I skip over parts. I pull the story together and come right to the part that I know will stab at my dad’s heart the deepest.
The drawing in the sand, I point to it. “I’ve looked down the barrel of a gun before, but it was not nearly as frightening as looking at the end of a broomstick in my mother’s hands. The broom had a splintering wooden handle and she slapped me across the cheek with…”
“Bailey, you can stop.” Dad’s hand is on mine now. I squeeze tears from my eyes and take a big breath in; it’s too raw, too sore. Where is the poetic prose I had hid behind?
“She beat me so many times, the end of the broom is where it starts and the bottom of a frying pan is where I hope it ends,” I manage to choke out between sobs.
“It doesn’t,” Dad shakes his head, his shoulders heaving up and down as he cries, “it ends with a father’s love.”
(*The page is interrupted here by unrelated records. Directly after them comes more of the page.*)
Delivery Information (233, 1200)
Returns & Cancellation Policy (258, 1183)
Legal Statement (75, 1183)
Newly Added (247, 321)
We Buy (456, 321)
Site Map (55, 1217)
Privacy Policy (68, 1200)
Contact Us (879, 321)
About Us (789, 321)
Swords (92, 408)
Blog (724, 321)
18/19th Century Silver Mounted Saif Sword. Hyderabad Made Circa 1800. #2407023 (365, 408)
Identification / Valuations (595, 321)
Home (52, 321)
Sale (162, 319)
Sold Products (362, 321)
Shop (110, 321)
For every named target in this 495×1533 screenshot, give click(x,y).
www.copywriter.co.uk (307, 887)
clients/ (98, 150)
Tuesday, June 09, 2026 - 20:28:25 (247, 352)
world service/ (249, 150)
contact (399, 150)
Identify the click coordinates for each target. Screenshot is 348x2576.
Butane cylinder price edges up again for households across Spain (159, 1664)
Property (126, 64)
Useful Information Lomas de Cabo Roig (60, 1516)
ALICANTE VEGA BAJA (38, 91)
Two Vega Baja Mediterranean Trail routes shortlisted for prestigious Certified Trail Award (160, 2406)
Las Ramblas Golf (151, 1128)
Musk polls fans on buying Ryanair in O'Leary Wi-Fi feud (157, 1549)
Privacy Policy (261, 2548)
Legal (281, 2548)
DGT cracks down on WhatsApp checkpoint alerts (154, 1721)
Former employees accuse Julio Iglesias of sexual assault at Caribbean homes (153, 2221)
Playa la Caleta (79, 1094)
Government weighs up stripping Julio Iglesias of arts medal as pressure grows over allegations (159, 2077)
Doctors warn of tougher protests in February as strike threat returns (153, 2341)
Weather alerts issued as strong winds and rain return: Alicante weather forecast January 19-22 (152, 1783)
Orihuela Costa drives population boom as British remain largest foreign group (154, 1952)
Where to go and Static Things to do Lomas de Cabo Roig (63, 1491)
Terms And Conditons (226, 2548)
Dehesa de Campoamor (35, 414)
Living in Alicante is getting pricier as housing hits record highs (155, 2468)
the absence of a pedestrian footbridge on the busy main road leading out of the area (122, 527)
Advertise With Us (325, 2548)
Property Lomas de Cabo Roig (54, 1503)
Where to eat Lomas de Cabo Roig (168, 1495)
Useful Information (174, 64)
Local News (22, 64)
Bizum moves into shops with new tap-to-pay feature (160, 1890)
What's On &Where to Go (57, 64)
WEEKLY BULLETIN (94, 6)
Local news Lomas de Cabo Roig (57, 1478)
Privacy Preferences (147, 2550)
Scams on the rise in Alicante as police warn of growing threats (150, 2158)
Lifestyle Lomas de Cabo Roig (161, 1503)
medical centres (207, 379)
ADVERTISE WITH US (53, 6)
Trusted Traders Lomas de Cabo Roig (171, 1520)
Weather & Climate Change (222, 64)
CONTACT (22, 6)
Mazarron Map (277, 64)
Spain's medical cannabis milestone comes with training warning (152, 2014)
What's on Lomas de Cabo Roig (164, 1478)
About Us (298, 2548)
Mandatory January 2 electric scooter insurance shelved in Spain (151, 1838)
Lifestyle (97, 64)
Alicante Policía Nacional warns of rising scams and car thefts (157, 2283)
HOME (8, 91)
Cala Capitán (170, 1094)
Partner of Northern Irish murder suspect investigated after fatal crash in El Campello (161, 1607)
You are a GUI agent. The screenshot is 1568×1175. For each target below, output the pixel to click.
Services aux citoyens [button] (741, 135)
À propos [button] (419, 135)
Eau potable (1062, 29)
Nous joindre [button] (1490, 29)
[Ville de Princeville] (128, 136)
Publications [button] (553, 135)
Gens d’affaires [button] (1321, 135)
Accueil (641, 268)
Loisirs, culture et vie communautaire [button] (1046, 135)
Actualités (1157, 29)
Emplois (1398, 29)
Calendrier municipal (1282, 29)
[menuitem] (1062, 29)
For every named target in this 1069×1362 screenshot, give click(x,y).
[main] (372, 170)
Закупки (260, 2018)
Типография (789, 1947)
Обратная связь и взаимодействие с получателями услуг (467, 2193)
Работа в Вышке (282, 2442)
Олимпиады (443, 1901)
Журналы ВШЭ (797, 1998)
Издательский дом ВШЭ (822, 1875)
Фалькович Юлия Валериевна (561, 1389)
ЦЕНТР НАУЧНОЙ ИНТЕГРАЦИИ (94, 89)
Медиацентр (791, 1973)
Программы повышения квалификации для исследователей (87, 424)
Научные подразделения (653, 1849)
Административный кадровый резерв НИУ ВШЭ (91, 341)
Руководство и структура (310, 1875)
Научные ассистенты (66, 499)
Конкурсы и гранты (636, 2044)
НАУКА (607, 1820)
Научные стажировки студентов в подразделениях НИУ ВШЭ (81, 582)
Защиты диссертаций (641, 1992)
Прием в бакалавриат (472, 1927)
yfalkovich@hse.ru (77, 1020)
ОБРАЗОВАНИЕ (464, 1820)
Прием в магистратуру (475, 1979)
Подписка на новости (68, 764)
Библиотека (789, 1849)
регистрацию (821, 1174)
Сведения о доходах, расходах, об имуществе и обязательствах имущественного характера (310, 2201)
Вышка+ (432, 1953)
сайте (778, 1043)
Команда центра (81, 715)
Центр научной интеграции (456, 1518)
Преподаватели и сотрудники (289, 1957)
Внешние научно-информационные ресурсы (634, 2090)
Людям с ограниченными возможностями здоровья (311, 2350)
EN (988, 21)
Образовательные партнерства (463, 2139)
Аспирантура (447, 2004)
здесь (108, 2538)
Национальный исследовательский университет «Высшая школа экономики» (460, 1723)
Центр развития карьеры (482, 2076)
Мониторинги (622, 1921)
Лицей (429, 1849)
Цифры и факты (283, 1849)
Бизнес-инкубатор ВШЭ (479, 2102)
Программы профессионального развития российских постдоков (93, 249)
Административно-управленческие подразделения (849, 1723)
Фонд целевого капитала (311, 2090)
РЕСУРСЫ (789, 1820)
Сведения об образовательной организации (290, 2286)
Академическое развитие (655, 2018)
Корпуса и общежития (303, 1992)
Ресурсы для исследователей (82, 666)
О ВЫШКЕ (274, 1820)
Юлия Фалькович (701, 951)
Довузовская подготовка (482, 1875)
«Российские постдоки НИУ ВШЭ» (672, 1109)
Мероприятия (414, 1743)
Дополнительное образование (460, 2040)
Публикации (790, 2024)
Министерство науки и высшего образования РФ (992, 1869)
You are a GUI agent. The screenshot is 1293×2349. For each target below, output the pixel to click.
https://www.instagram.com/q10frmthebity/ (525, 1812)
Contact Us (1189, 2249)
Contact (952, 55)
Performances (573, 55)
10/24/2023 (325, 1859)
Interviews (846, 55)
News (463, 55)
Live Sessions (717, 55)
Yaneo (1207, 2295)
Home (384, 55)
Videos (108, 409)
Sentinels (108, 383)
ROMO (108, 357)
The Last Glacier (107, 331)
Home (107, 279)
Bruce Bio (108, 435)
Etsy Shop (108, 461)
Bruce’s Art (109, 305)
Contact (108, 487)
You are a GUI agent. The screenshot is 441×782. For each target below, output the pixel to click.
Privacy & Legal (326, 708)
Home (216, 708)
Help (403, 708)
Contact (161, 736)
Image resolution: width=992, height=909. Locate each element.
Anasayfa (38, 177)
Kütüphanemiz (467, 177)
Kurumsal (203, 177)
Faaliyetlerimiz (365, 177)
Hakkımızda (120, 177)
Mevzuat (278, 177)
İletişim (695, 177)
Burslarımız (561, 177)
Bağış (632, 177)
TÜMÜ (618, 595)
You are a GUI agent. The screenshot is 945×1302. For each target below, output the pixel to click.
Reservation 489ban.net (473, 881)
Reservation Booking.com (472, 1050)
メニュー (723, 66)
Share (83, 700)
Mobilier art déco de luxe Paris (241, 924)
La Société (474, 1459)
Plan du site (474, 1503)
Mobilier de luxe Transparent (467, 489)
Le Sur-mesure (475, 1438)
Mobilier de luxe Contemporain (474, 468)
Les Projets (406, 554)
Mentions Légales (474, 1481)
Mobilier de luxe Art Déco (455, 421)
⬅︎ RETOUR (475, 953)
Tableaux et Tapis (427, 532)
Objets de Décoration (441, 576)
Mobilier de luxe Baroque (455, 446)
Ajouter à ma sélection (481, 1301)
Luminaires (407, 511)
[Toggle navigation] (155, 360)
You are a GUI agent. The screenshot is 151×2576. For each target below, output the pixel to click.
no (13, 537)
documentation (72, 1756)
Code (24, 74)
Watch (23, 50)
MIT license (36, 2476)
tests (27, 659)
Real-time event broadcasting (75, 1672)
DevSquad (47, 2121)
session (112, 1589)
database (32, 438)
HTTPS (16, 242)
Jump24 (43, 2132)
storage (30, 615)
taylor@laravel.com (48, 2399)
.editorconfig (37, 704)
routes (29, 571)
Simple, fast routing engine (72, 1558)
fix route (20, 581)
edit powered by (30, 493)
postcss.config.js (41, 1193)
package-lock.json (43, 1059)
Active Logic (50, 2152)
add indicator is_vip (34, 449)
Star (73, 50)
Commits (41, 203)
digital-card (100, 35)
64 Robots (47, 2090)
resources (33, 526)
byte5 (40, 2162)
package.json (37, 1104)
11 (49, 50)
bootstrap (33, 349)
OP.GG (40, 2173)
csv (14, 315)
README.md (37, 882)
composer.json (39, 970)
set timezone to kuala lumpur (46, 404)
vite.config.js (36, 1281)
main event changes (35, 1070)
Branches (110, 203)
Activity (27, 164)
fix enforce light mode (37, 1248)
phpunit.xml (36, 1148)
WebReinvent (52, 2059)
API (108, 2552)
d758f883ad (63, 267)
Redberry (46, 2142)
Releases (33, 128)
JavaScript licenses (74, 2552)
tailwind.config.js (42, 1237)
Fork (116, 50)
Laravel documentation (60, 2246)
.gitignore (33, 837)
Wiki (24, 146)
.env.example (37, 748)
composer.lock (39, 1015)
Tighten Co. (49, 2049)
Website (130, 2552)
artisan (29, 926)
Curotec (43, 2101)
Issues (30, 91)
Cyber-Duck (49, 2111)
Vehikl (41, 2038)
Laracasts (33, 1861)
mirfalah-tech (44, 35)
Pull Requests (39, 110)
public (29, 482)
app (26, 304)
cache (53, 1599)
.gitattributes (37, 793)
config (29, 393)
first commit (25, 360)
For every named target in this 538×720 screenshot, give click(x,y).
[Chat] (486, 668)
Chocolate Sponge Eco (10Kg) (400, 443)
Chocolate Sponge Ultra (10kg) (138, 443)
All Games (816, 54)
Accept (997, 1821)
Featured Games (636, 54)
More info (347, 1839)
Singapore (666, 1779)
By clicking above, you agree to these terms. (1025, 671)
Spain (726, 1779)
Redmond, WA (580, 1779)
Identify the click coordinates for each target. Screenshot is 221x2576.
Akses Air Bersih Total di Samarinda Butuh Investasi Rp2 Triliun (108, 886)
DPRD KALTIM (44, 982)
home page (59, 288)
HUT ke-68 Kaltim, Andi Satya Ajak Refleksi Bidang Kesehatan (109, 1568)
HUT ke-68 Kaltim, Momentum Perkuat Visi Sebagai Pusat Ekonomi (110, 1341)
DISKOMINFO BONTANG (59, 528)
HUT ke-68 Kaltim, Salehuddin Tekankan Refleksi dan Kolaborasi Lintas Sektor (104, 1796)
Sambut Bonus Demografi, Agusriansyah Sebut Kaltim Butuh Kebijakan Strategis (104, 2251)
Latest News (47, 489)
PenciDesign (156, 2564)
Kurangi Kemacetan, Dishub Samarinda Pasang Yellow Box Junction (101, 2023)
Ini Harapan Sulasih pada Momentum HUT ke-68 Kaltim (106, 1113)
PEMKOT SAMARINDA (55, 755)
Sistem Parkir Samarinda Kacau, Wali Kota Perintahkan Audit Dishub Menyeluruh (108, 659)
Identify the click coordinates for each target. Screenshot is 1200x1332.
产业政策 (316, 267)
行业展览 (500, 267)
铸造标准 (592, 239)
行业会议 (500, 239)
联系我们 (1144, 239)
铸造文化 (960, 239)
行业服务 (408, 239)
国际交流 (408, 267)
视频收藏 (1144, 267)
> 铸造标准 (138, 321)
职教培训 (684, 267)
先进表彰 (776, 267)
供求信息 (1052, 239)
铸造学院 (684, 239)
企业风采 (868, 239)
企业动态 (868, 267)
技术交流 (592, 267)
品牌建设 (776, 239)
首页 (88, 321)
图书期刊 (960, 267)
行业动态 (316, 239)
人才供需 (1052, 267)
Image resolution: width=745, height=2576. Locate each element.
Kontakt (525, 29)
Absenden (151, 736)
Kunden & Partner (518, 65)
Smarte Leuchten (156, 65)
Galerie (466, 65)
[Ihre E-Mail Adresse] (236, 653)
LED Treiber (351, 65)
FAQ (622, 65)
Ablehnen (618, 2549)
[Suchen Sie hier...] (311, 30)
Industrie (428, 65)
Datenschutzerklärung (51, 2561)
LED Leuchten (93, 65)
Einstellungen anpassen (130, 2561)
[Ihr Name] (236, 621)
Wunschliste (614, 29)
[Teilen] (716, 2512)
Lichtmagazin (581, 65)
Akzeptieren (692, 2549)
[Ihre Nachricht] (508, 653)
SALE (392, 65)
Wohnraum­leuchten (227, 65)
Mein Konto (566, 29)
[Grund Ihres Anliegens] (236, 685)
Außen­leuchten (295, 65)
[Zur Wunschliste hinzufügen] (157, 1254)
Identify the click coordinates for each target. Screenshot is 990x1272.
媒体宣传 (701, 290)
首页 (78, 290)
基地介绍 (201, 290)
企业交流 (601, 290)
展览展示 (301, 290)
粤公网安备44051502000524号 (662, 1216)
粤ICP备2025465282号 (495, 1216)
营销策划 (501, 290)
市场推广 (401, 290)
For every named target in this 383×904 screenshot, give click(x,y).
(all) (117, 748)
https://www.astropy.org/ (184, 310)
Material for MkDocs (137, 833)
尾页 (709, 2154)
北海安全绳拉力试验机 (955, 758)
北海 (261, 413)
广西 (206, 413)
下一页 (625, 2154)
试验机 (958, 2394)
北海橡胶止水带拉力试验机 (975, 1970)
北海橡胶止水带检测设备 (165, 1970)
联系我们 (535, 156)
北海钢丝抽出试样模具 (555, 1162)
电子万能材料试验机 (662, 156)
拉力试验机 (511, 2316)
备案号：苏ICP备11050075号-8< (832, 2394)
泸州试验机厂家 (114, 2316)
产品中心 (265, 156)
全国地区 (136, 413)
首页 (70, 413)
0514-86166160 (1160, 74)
He reaches across space for me, my knees drag against the sand, smearing my drawing and distorting Mom’s face. He holds me tight against his chest and I breathe in his musky smell. Irish Spring body wash.
I try to control my body as it convulses against his. He squeezes tighter to calm me. I pull my face out of his warm, dark embrace and look out at the waves coming ashore, crashing around the pillars holding up the pier, spraying us with cold saltwater. The surface of the ocean is orange from the reflection of the street lights that skirt the sides of the pier.